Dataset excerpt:
##########

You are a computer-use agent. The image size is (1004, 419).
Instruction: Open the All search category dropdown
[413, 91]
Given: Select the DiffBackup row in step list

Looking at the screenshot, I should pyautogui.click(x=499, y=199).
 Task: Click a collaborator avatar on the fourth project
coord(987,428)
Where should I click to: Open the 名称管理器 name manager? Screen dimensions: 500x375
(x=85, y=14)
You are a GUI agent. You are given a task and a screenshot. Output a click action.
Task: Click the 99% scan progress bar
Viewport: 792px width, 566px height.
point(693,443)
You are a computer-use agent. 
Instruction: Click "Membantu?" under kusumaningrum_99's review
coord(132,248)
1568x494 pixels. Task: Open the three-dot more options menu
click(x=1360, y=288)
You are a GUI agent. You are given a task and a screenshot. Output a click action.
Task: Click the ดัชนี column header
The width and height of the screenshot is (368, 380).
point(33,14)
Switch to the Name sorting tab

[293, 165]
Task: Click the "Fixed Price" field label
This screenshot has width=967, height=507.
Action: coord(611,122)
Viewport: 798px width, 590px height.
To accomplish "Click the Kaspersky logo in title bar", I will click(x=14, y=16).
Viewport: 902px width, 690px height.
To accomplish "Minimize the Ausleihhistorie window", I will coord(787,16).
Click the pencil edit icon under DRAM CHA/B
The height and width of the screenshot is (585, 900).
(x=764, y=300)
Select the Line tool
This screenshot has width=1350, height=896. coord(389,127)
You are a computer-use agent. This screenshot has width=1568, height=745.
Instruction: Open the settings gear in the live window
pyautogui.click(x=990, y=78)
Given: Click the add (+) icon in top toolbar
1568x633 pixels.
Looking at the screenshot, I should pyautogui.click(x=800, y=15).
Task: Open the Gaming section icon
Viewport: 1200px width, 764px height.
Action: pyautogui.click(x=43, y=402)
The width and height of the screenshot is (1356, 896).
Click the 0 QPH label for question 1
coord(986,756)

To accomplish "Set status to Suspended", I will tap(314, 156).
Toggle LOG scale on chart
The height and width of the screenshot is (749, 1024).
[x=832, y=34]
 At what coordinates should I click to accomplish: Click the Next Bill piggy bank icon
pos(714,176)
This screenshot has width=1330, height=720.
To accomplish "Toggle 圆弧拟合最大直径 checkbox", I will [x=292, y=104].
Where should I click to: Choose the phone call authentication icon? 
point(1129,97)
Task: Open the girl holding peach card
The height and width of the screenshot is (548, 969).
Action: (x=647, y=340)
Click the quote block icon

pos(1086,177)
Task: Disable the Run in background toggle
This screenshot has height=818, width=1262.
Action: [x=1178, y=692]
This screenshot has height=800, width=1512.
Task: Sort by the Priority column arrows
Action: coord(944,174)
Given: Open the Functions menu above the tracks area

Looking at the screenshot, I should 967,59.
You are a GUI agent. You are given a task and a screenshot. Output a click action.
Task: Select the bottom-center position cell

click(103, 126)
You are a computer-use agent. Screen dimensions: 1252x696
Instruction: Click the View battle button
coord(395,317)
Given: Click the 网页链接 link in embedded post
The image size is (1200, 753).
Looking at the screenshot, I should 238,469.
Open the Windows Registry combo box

##########

YOUR INSTRUCTIONS:
Filter the material above, keeping only the lines that contain the string "agent", and copy each such line in full.

SOLUTION:
You are a computer-use agent. The image size is (1004, 419).
You are a GUI agent. You are given a task and a screenshot. Output a click action.
You are a computer-use agent. 
You are a GUI agent. You are given a task and a screenshot. Output a click action.
You are a computer-use agent. This screenshot has width=1568, height=745.
You are a GUI agent. You are given a task and a screenshot. Output a click action.
You are a computer-use agent. Screen dimensions: 1252x696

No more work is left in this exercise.